A store owner in Queens, 13 blocks from the 17 refugee shelter, said his business “wouldn’t survive” the rampant theft it has endured since his arrival.
Chris Ciaco, owner of Kaya Pallets at 36-37 31st Street in Long Island City, told The Post that his business is targeted by immigrant thieves up to six times a week.
“It’s not fair that these people can come into my store and steal at will and nothing will be done about it,” Ciaco said.
His department store is a one-stop shop for staples like groceries, clothing, electronics and diapers at wholesale prices — which is why it’s more targeted than other retailers in the area. Ciaco says he now bleeds at least $3,000 a month.
“It affects business and affects our overhead,” he said, adding, “I don’t know if we can survive at this rate.”
If it continues, Ciaco said: “I will end my lease. I’m barely making ends meet. I don’t see how I can continue at this rate.”
The 4,500-square-foot store opened in 2021 and had just three burglaries in its first year of operation — two of which appeared to involve homeless people stealing a candy bar or two, Ciacco said.
But since the shelter opened in the past two years, it’s been happening almost every day — and “both small and big things” are being taken regularly, said Ciaco, who gave three examples in the past two weeks alone.
- On Tuesday, a man opened a box containing three bottles of Rogaine, pocketed the bottles — worth a total of $50 — and then dropped the empty box on another shelf before the bottles were gone.
- Another thief made off with a bag full of children’s underwear this week, stealing half the clothes and leaving the half-empty bag on the shelf to sell wholesale.

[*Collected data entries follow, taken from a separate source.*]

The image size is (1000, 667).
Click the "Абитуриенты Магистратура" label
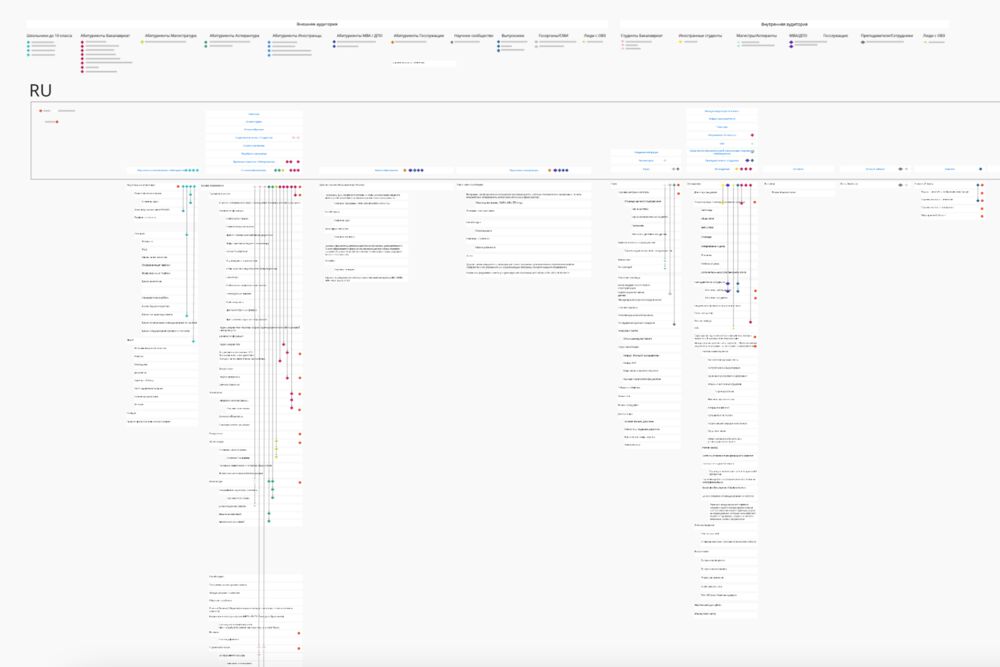click(x=170, y=35)
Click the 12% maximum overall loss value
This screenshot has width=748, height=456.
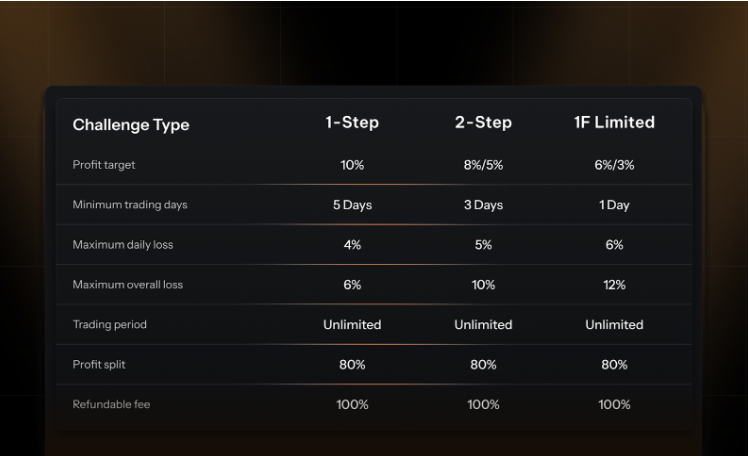click(x=614, y=285)
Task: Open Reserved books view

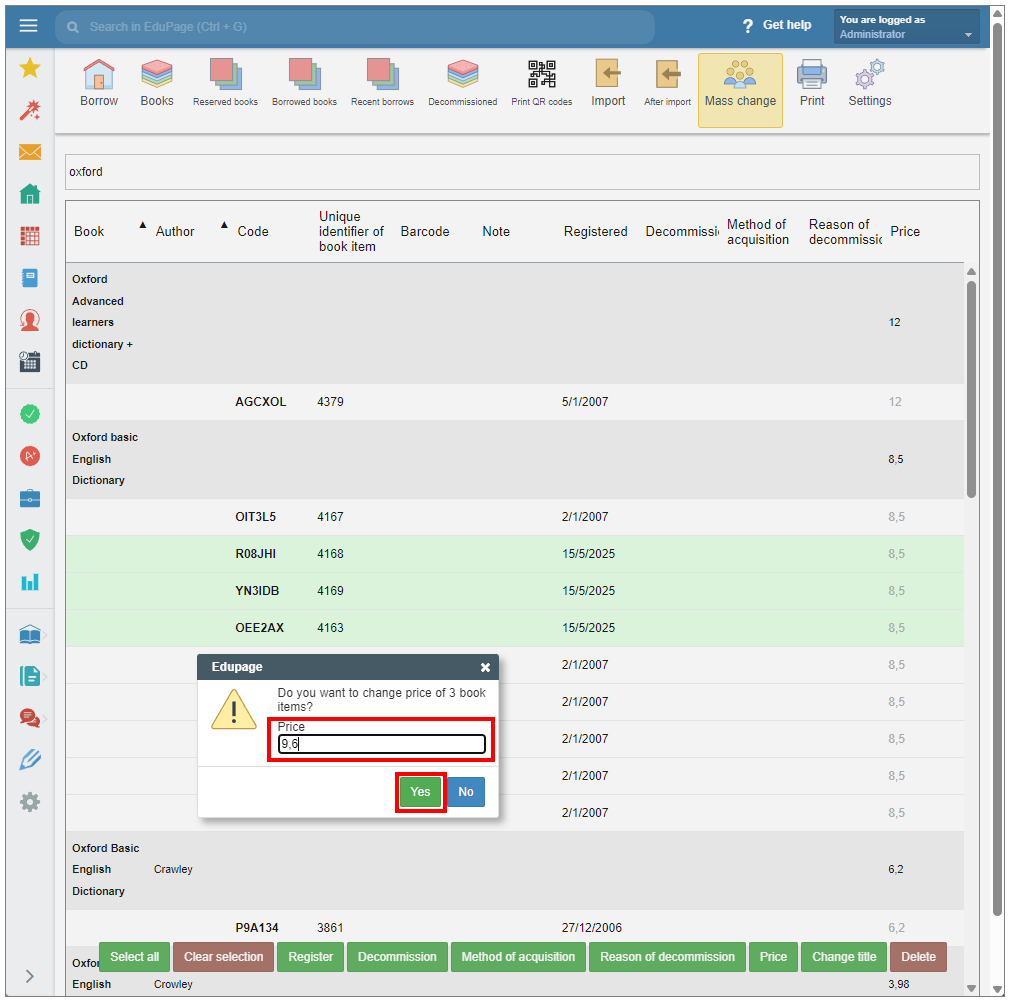Action: point(225,83)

- On July 11, surveillance cameras showed a man entering the store’s entrance around 11:30 a.m. and brazenly walking away less than a minute later with a full box of Gatorade.
A few hours after the Gatorade robbery, “I call [the NYPD] “Six times I waited more than eight hours and no police officer came to help me,” Ciaco said.
“I tried to stop more than 30 police cars on the road, but not one of them even stopped to help me or see what was going on,” he said angrily.
Ciacco said she called the NYPD at least a dozen times in the past year when she saw a shoplifter at her store — but she claims no one came to investigate, nor did officers respond to any of the three theft reports she filed at New York Police Department 114. followed up with th police department.
When he said he personally reported the recent robbery to police, an officer allegedly told Chacko, “Well, you should hire security.”
“So I explained [the cop]”I’m a one-man team trying to make it in this expensive city — I’m not a company that can afford to spend that kind of hiring or I’ll be out of business,” he said.
The thieves also forced Siako to change his business model.
For example: “We had to start loosening the underwear here,” he said, pointing to a basket full of men’s underwear that Siaco started selling individually for $1 instead of wholesale because it was stolen at least once a month.
“The only way to combat theft and loss of everything is to … [it] Take it apart and put it in plain sight in the hope that people don’t steal it [pair] “Underwear for a dollar,” he explained.
There is no end to the rampant theft, Ciaco recently started a “wall of shame” where he posts photos of thieves and notes what they stole.
“It proves that people don’t care,” said store manager Bobby Valente, who showed The Washington Post the baseball bat he now keeps behind the register in case of emergencies — but which, fortunately, he’s never had to use.
As of Friday, twelve perpetrators of the crime can be seen on the publicly accessible wall.
The NYPD did not respond to requests for comment.